PROMPT: In the records, find every line with the word "Student" and copy it out.

THE INPUT:
==================================================

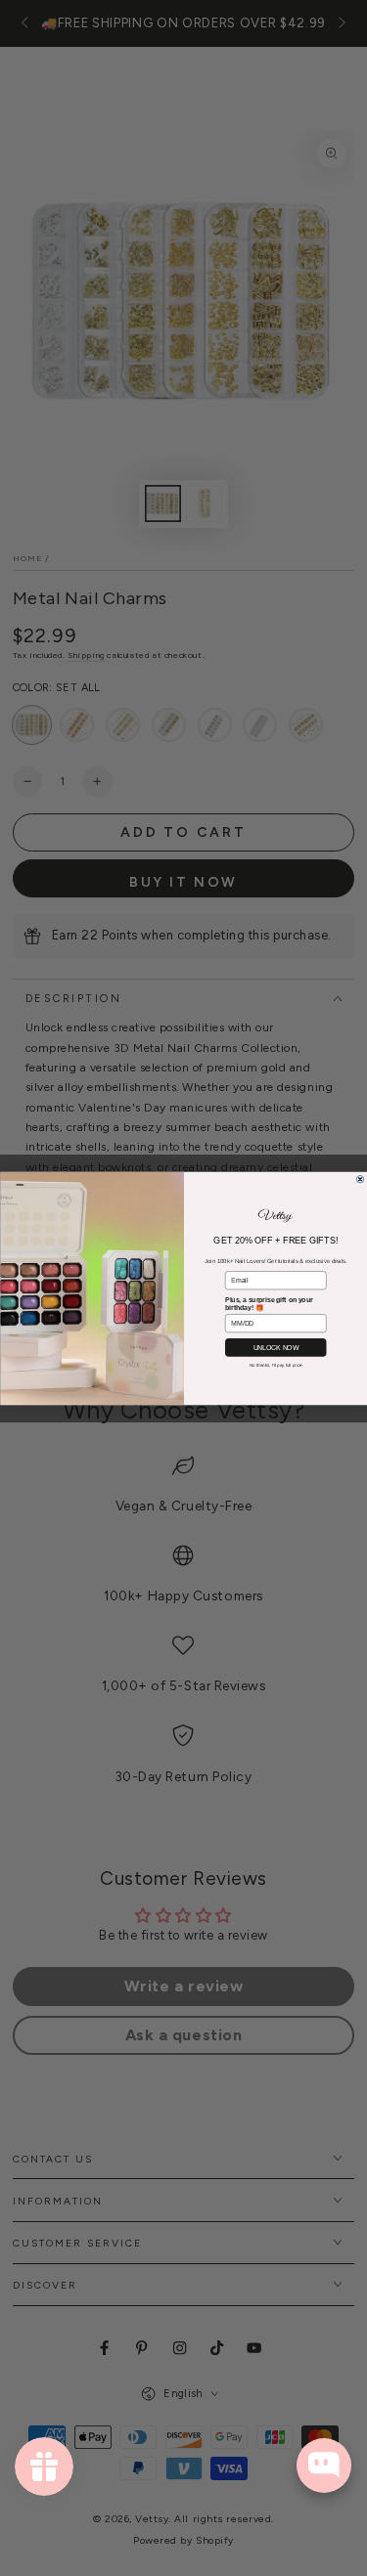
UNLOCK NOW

==================================================

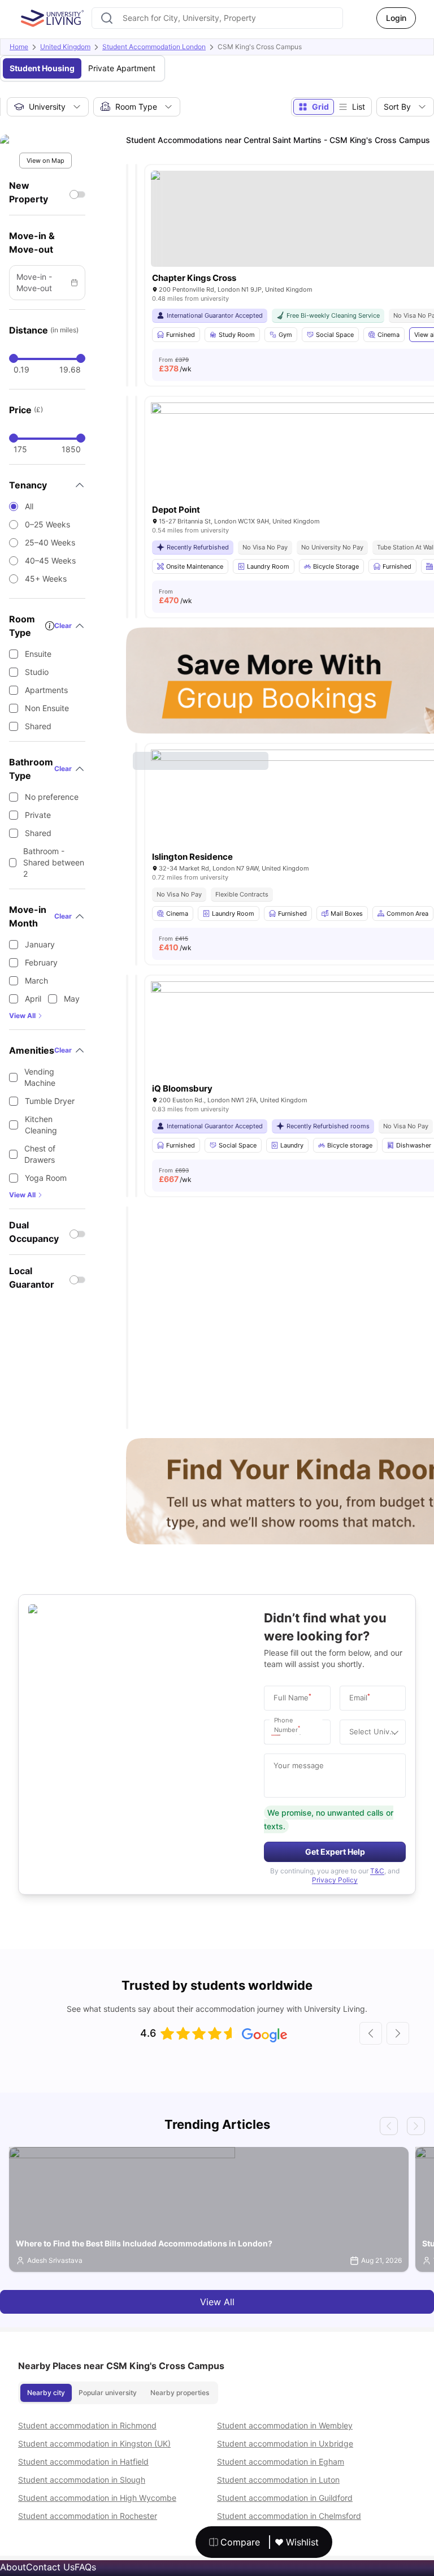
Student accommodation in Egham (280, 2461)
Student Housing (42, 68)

==================================================

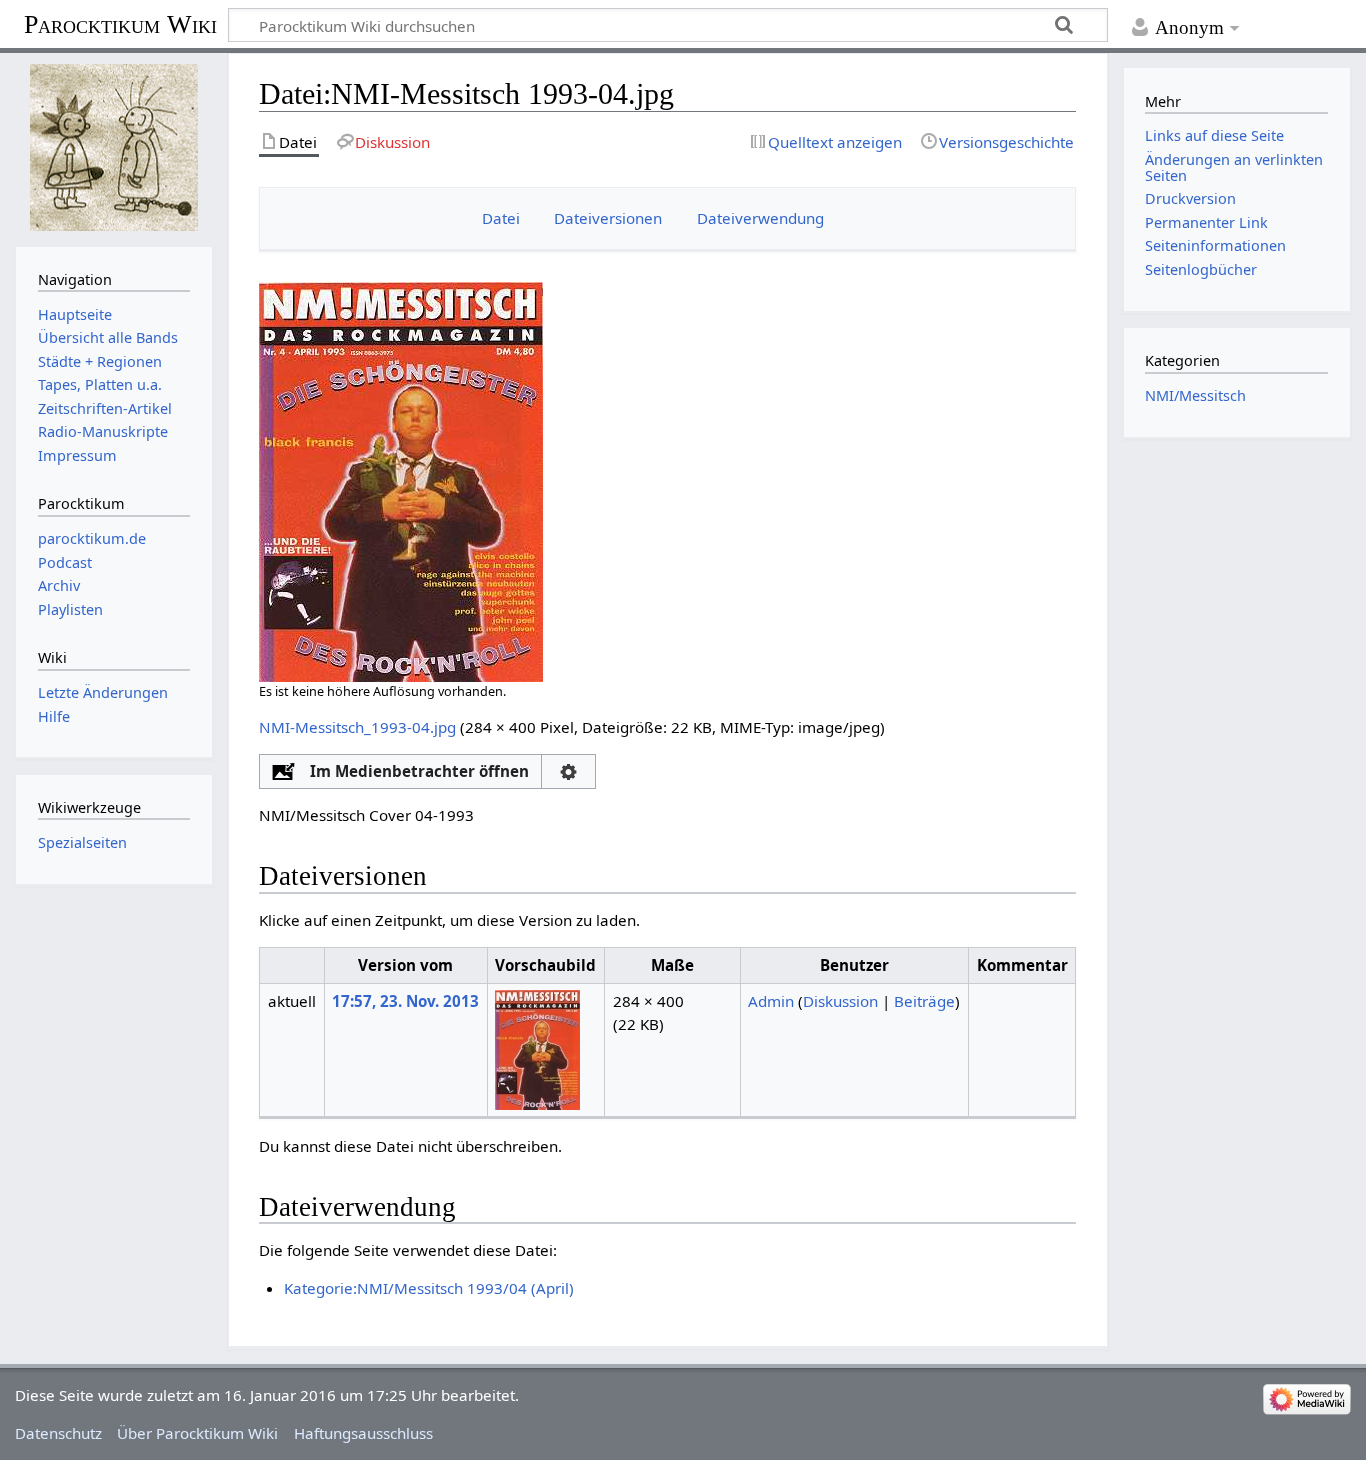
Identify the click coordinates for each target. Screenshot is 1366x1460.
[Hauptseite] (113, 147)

==================================================

TASK SOLUTION:
Student accommodation in Egham (280, 2461)
Student Housing (42, 68)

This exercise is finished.